Das hört sich toll an. In Berlin gabs schon 2-3mal temporäre Kleidertauschläden (die konnten gerade nicht vermietete Ladenflächen kostenlos nutzen), und so weit ich mitbekommen hatte, funktionierte das sehr gut: Die Organisatoren fanden genügend Ehrenamtliche, die während der Öffnungszeiten ein Auge auf den Laden hatten, und es wurden sogar mehr Kleiderspenden abgegeben als mitgenommen. Man denkt immer, die Leute raffen alles zusammen und stellen die sachen dann bei ebay ein, aber wenn sowas im richtigen Rahmen stattfindet, dann wird das auch richtig angenommen.
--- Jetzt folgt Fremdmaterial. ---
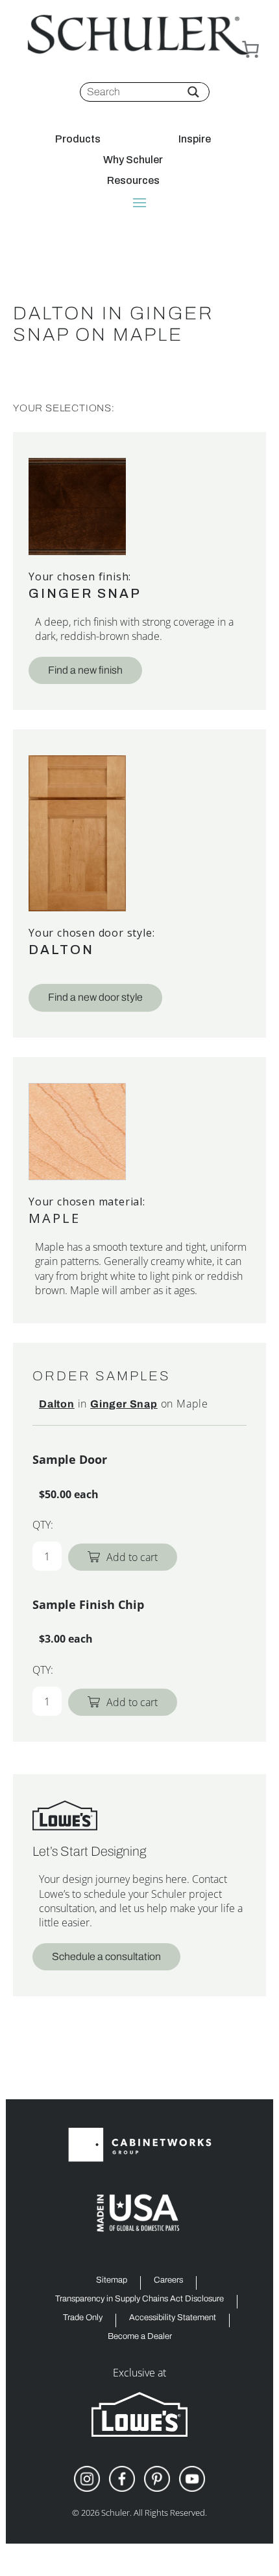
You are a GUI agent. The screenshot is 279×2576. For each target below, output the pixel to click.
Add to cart (132, 1557)
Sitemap (111, 2280)
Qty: (42, 1525)
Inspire (194, 139)
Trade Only (83, 2318)
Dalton (61, 949)
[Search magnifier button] (193, 92)
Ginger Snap (85, 593)
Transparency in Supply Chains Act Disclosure (139, 2299)
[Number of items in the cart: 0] (250, 49)
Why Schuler (133, 160)
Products (78, 139)
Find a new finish (85, 670)
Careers (168, 2280)
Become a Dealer (140, 2336)
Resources (133, 181)
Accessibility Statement (172, 2318)
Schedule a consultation (106, 1956)
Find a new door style (95, 997)
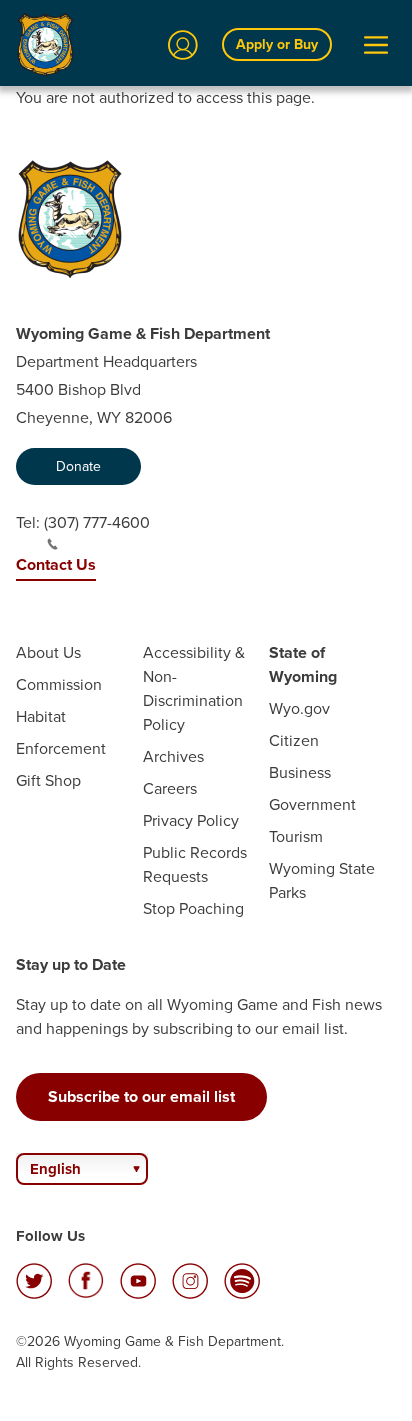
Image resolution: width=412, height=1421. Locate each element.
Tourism (296, 836)
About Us (48, 652)
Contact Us (56, 564)
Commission (59, 684)
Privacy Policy (191, 820)
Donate (78, 466)
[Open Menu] (376, 45)
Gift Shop (48, 780)
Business (300, 772)
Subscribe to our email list (141, 1096)
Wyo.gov (299, 708)
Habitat (41, 716)
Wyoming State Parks (322, 880)
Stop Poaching (193, 908)
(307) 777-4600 (97, 522)
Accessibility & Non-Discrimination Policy (194, 688)
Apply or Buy (277, 44)
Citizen (294, 740)
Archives (173, 756)
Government (312, 804)
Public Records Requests (195, 864)
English (55, 1169)
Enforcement (61, 748)
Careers (170, 788)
letsdolittlethings hat gesagt…

Oh wie toll! Sowas an der Uni zu machen ist eine super Idee! Du hast mich echt auf Gedanken gebracht! Obwohl ich glaube, dass sowas an meiner riesigen Uni vieleicht nochmal ein bisschen schwieriger werden könnte... Jedenfalls ein großes Lob an dich, ich finde es gut, Leuten zu zeigen, dass es auch ohne Geld gehen kann und dass Menschen bereit dazu sind, Dinge zu geben, die sie nicht mehr brauchen, ohne dafür etwas Meterielles zurückzubekommen.

Zora hat gesagt…

@ Lucy: Als temporärer Laden find ich die Idee ja auch abgefahren!

@Leni & lesdolittlethings: Das fänd ich ja toll, wenn ihr auch unter die Tauscher gehen würdet. Ich glaub das Tauschen geht sowohl im kleinen, als auch im großen Kreis.